伊藤忠テクノソリューションズ(以下、CTC)によれば、大学内に存在するサーバ約850台、業務用端末約7,000台をクラウド化するのyは、国公立大学としては初めての例。
静岡大学では2007年より、グリーンIT、情報セキュリティマネジメントシステム(ISMS)、BCP対応、ITコンプライアンス、コストの最小化、J-SOX対応など様々な課題に対応したシステムの刷新を検討してきたという。
2009年までの3年間に環境負荷及び投資コストについての詳細な調査を行ったところ、大学内ネットワークに接続されている情報機器は、パソコン約7,000台、Webサーバ552台、研究開発用サーバが300台以上存在し、サーバや端末は組織ごとに調達しているためリソースがうまく活用できていないこと、また、IT機器がキャンパス内に分散設置されていたため、大容量空調設備や大規模受電設備、多数の無停電電源装置などが存在し、運用環境においても効率化できることが判明。
IT機器全体では全学の15%に相当する、年間233万kWhの電力が消費され、885トンのCO2が排出されていると推定。
このたび、学内情報システムを全面的にクラウドコンピューティングに移行することで、従来のシステムと比較して2013年度までに消費電力90%以上、IT投資コスト80%以上の削減を見込んでいる。
システム構築は、NTT西日本静岡支店とCTCが担当。
キャンパス外のデータセンターに静岡大学専用のPRCCを構築し、キャンパスとは10Gbpsの大容量光ケーブルで接続。メール、認証、シンクライアント制御、人事、給与、会計、学務、遠隔Webなどの基幹システムを中心に、学内で稼働していたサーバ、スーパーコンピュータなどの全ての機器の移行を実施し、その結果、従来のサーバ室、大型のエアコンなどは全て廃止した。
ホームページやSNS、ブログ、研究用サーバなどについては一般向けサービスを行う PBCCを想定。処理能力や情報セキュリティなど多くの項目について調査・検証を行った結果、Amazon EC2など世界中の数十種類のクラウドサービスから最適なものを選択して使用する形態に変更。費用は1台のサーバにつき2,000~4,000円/月となり、従来の1/10~1/50以下のコストになると想定され、2013年までに、学内のサーバ約500台をPBCCでの運用に移行予定だという。
また、学内にある7,000台のパソコンのうち、1,100台をシンクライアントに置き換え、使用時間以外はシンクライアントを完全に電源オフにする装置を設計、運用も確立し年間総合電力を低減するように工夫。2013年までにシンクライアントは2,000台にまで拡張予定で、残りの5000台は、省電力PCに随時移行していくとのこと。

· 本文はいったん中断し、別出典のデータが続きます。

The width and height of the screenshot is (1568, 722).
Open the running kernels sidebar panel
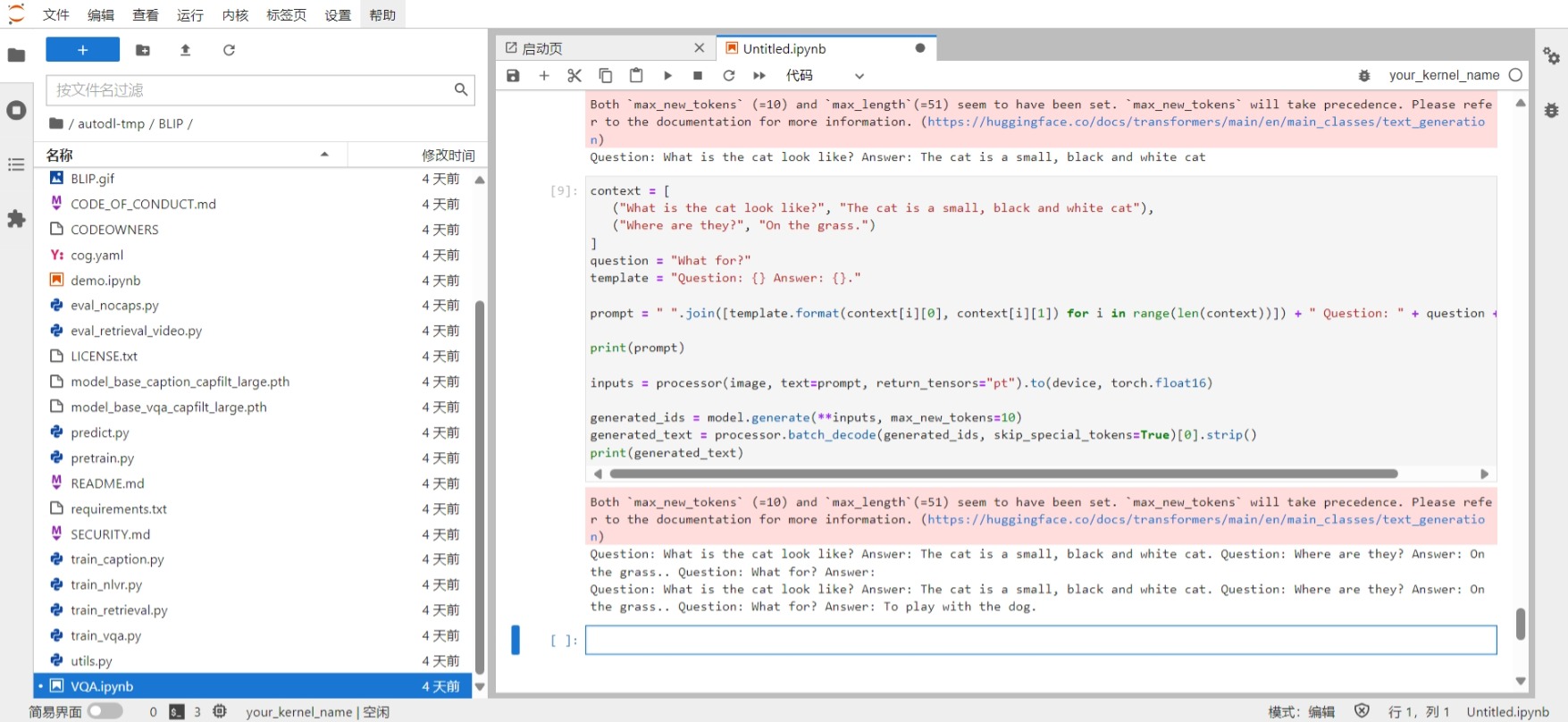click(x=16, y=111)
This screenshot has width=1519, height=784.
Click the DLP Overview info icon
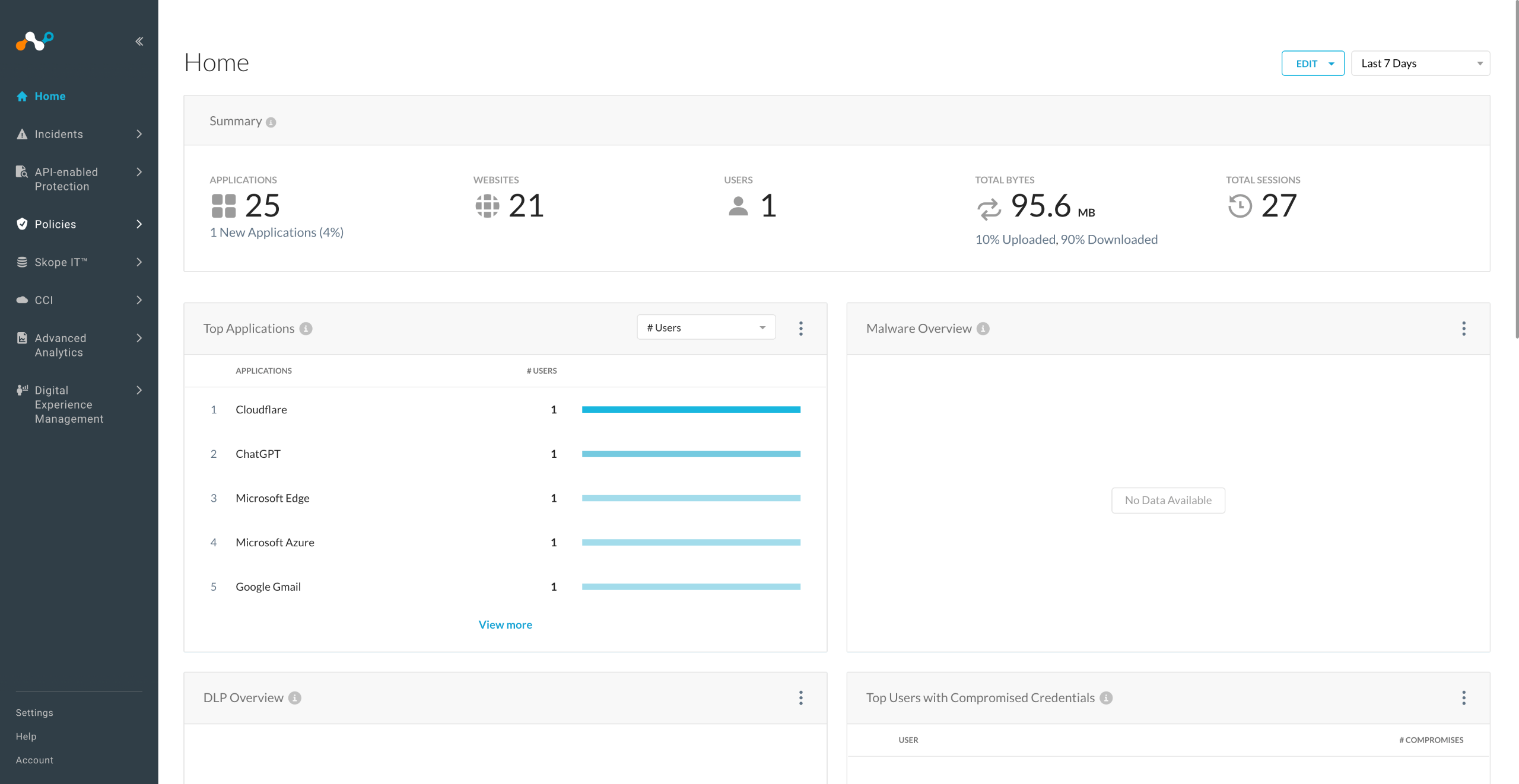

さらに、教職員全員のパソコンデータのハードディスク内のデータを全て移行できるクラウドストレージを整備。現状では1人あたり20GBを割り当ていたが、2013年までに80GBまで拡張する。これにより、静岡大学に一度でも在籍した教職員は退職、転勤後も続けて、クラウドストレージを利用でき、生涯を通じ、自身のデータを一元管理することができるという。
なお、今後、静岡大学ではクラウドコンピューティングの導入を支援する『日本アカデミッククラウドコンピューティング支援センター』を設立し、プライベートクラウドとパブリッククラウドの棲み分け、パブリッククラウドサービスの選定及び運用支援を行っていく予定だという。